Gazelle Twin liebt außerdem die dramatische Kostümierung, spielt mit verschiedenen Identitäten, was sie überdies – auch stimmlich übrigens – in die Nähe von Björk und Kate Bush rückt. „The Entire City“, Gazelle Twins Debütalbum nach einer Reihe vorab veröffentlichter Singles, ist eine Art Konzeptalbum mit mehreren Konzepten: zunächst bezieht sich Gazelle Twin auf eine Gemäldeserie von Max Ernst mit dem Titel „The Entire City“, der Song „Men Like Gods“ wiederum rekurriert ganz konkret auf den gleichnamigen Science Fiction-Roman von H. G. Wells. Urbanität, Be- und Entschleunigung, Umweltzerstörung und gleichzeitiger Fortschrittsdrang, Vereinzelung und Untergehen in der Menge, Sehnsucht nach utopischen Welten oder einer paradiesischen Vergangenheit sind die Themen auf Gazelle Twins „The Entire City“, was sich erstmal anstrengend und unaufgeräumt anhört, aber das ist es nicht: die mehrfach hochbegabte Walling packt ihre Gedanken in betörend schöne, teils klassisch anmutende Bernsteine aus Klang, denen man sich mit der gebotenen Aufmerksamkeit widmen sollte. Aber sobald Gazelle Twin ihre glasklare Stimme erhebt, verstummt sowieso jegliches Geschwätz.

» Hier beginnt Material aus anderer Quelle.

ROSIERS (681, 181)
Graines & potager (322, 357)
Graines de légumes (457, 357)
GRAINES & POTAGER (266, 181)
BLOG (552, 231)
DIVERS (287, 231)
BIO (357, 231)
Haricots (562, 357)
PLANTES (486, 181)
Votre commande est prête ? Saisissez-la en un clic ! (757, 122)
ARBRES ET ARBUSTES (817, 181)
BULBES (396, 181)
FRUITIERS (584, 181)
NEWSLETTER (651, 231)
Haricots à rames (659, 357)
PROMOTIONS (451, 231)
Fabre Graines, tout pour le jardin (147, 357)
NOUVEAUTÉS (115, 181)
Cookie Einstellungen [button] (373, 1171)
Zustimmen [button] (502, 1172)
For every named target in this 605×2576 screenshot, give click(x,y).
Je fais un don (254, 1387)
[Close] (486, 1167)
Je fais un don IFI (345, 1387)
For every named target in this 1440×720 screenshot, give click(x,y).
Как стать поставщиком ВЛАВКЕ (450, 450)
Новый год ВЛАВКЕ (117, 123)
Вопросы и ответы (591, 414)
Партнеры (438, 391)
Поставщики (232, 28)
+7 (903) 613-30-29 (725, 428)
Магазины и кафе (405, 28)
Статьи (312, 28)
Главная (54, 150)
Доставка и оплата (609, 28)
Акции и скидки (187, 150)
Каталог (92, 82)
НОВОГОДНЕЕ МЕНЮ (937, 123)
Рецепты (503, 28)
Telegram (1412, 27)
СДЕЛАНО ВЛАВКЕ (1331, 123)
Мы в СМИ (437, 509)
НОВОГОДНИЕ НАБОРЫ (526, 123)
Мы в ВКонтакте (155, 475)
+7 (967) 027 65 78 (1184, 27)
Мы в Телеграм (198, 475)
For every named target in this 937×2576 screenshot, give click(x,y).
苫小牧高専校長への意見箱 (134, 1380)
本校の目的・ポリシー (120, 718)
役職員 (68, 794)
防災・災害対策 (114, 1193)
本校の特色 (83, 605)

Gazelle Twin: The Entire City. Anti-Ghost Moon (Cargo). Zur Homepage von Gazelle Twin.
Wohlig entfremdet
Die Frage ist ja: kann man auf dem von Leuten wie Aphex Twin oder Autechre abgesteckten Elektronikfeld noch etwas wirklich Neues, Überraschendes zustande bringen? Die Antwort kann nicht eindeutig ausfallen, denn eine weitere Frage wäre, ob es auf dem Störgeräusche-Sektor überhaupt Neues geben MUSS oder ob es genügt, sich jeglicher Gefälligkeit zu verweigern.
Anita (über die sich leider nur spärliche Informationen finden lassen) baut aus synthetischen und organischen, „natürlichen“ Klängen wie Kinderstimmen eine so unwirkliche wie vertraute, weil eben doch ganz reale Welt. Die Tracks auf „Hippocamping“ folgen keinem aktuellen Trend, weisen Spuren von Dub, Techno und Krautrock auf und sind dabei ganz autark. Wie ein Blick aus einem Satelliten auf die Erde – alles ist da, alles ist erkennbar, und doch in seiner Miniaturität kaum greifbar. Anita legt Soundschicht auf Soundschicht, es wirbelt und rauscht und dann: ist da ein ganz klarer Klang, ein Gezwitscher, eine Spieluhr, ein Wort. Ein Wort? Welches? Was bedeutet es? Man weiß es nicht und fühlt sich im dubbigen “Dun (By Bulb)” oder “A La Playa” so wohl wie entfremdet.
Für wen ist diese Platte gedacht? Anita und ihr Label rechnen offenbar nicht mit großen Hörergruppen: „Hippocamping“ erscheint in einem Siebdruck-Cover der Künstlerin Sofy Maladie und ist auf 300 Stück limitiert.
Anita: Hippocamping. Wildrfid. Zur Homepage.